With hopes of finishing the $64.9 billion fiscal 2010 Commerce-Justice-Science Appropriations bill fading Thursday, the Senate defeated, 64-33, an amendment offered by Sen. John McCain, R-Ariz., that would have eliminated $20 million in funding for the Public Telecommunications Facilities Planning and Construction program.
The program awards competitive grants that help public broadcasting stations, state and local governments, Indian tribes and nonprofit organizations bring educational and cultural programming to the public using telecommunications technologies.
The program received $20 million for fiscal 2009, but the White House recommended it receive no funding for the fiscal year. McCain argued that the funds are not needed because the job for which it was designed has been completed.

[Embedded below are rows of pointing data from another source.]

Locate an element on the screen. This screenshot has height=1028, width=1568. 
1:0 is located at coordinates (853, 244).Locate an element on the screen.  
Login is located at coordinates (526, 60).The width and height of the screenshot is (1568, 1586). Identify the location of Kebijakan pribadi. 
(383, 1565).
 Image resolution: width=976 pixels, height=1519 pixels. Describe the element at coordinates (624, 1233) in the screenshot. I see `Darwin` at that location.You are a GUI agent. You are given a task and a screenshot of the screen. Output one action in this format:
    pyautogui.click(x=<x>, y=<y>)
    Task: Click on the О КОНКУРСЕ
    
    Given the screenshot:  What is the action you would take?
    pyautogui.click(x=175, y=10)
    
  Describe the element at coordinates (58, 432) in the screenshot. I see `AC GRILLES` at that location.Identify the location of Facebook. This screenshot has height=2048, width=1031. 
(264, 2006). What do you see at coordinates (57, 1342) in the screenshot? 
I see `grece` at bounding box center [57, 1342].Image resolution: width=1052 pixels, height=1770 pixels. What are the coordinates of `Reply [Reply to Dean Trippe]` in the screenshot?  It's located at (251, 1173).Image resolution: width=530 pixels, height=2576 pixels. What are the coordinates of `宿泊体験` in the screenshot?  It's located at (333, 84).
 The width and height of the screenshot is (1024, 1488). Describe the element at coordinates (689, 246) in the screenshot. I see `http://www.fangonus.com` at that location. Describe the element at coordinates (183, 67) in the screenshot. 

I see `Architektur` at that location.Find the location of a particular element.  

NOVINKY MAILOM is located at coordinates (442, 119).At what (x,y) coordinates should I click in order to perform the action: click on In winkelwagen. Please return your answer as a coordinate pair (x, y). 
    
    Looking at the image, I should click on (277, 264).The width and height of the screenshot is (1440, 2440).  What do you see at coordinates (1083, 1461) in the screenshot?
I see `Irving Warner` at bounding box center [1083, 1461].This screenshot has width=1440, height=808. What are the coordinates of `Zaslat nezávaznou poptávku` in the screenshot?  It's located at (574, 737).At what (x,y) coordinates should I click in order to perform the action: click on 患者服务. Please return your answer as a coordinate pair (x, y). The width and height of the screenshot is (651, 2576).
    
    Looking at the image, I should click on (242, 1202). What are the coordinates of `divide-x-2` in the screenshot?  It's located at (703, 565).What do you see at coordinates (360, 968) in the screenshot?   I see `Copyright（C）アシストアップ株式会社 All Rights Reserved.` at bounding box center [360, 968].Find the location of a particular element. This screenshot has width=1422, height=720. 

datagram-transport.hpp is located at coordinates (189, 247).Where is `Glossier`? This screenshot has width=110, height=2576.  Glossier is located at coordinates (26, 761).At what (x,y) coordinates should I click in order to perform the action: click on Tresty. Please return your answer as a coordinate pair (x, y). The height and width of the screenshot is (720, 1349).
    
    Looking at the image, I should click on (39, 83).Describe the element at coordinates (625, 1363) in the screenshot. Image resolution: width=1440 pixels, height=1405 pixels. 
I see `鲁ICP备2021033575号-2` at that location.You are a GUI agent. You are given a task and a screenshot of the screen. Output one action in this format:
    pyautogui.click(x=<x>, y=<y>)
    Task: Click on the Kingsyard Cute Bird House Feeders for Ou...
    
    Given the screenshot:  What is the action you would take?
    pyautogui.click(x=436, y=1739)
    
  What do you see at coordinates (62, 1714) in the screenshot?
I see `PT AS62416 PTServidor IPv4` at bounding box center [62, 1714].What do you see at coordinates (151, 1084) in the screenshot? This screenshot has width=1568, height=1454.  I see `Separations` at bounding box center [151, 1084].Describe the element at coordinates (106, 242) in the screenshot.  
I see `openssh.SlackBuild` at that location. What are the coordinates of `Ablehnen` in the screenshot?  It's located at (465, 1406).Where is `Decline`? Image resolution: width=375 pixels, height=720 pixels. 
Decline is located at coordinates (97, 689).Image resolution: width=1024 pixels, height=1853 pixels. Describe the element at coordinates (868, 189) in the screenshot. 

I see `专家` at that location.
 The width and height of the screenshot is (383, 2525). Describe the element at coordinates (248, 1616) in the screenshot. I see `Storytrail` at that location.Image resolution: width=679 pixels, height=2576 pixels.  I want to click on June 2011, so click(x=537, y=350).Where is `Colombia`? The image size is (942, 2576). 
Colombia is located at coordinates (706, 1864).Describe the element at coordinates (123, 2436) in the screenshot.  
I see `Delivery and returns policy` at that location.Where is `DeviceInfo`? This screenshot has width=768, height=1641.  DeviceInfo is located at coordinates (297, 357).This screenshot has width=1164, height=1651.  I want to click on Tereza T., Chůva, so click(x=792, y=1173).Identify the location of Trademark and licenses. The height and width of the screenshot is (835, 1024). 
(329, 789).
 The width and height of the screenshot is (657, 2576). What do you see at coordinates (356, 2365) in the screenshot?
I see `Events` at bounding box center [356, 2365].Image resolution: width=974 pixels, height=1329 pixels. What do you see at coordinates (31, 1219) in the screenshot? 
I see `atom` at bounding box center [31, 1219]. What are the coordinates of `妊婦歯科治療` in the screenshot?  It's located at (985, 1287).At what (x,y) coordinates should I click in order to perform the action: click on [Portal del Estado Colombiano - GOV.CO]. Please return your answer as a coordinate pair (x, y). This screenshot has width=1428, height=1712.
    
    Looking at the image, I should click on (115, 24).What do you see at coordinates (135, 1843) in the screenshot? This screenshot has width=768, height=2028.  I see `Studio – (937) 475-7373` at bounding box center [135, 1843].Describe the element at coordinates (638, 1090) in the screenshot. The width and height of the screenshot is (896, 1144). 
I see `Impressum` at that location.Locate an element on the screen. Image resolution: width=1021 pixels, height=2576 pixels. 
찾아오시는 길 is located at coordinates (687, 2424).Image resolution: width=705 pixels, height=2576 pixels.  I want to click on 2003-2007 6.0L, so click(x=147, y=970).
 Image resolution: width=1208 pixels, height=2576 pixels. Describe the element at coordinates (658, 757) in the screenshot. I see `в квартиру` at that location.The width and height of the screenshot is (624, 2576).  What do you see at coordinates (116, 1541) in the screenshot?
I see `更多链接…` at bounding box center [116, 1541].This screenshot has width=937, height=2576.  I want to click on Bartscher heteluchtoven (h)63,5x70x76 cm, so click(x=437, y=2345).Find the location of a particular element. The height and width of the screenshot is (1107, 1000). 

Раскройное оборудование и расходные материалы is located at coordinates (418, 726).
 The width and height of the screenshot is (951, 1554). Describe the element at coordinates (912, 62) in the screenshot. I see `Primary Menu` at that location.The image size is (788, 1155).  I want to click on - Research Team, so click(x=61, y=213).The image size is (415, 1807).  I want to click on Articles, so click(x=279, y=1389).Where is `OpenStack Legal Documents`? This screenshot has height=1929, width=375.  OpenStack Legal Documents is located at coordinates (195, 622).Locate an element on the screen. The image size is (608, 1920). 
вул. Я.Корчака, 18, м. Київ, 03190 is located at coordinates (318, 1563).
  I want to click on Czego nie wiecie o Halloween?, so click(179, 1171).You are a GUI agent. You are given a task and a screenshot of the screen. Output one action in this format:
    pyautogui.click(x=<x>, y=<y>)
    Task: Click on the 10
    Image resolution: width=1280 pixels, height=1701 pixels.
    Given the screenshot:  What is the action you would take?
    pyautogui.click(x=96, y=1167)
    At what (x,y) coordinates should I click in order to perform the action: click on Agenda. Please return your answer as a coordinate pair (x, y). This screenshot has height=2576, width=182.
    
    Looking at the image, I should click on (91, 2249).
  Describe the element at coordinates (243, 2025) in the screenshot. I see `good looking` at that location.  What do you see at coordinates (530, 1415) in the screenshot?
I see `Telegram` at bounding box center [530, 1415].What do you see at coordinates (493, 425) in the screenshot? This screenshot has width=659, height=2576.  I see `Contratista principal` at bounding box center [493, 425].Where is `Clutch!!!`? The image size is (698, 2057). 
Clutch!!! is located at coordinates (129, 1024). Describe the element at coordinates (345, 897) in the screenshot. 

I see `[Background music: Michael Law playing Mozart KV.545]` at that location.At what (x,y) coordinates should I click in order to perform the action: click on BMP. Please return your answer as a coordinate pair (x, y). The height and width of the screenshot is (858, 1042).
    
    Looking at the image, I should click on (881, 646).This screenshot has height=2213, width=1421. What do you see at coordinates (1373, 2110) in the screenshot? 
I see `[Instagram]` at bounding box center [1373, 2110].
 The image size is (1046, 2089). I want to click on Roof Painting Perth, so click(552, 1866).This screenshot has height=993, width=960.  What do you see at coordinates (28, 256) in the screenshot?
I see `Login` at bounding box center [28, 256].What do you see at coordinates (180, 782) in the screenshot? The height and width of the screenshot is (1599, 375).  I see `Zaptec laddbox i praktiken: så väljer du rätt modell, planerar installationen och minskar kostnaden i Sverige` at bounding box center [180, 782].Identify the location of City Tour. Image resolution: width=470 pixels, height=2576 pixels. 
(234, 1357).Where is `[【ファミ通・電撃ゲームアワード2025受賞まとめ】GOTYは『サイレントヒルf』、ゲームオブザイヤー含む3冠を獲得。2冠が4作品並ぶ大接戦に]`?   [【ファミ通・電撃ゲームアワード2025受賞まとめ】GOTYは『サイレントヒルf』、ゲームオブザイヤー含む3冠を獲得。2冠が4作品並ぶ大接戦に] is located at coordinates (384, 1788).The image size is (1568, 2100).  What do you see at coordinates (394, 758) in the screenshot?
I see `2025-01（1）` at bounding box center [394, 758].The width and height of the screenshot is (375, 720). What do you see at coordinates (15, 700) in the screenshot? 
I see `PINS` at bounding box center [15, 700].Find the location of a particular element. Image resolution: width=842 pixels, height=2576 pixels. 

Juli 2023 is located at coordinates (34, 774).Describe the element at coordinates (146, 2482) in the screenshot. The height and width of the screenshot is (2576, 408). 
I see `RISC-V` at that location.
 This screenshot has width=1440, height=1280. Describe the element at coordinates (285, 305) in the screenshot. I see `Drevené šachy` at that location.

Senate Commerce-Justice-Science Appropriations Subcommittee Chairwoman Barbara Mikulski, D-Md., opposed the amendment because the program helps local public television station to modernize. "It also helps create jobs in communities," she added.
The Senate Appropriations Committee said in its report accompanying the bill that, "Over the years, this funding has been critical to helping stations maintain services by providing funds to stations in need of equipment replacements and upgrades."
"As radio stations across the nation face unprecedented financial hardship, now is not the time to propose the elimination of this program," it continued. "The Committee recognizes the overwhelming need the program fills for communities, and denies the administration's request to eliminate this program."
Mikulski also raised a point of order, which was sustained, against an amendment from Sen. Jim Bunning, R-Ky., that would have required all legislative matters be available and fully scored by the Congressional Budget Office 72 hours before consideration by any subcommittee or committee of the Senate or on the floor of the Senate.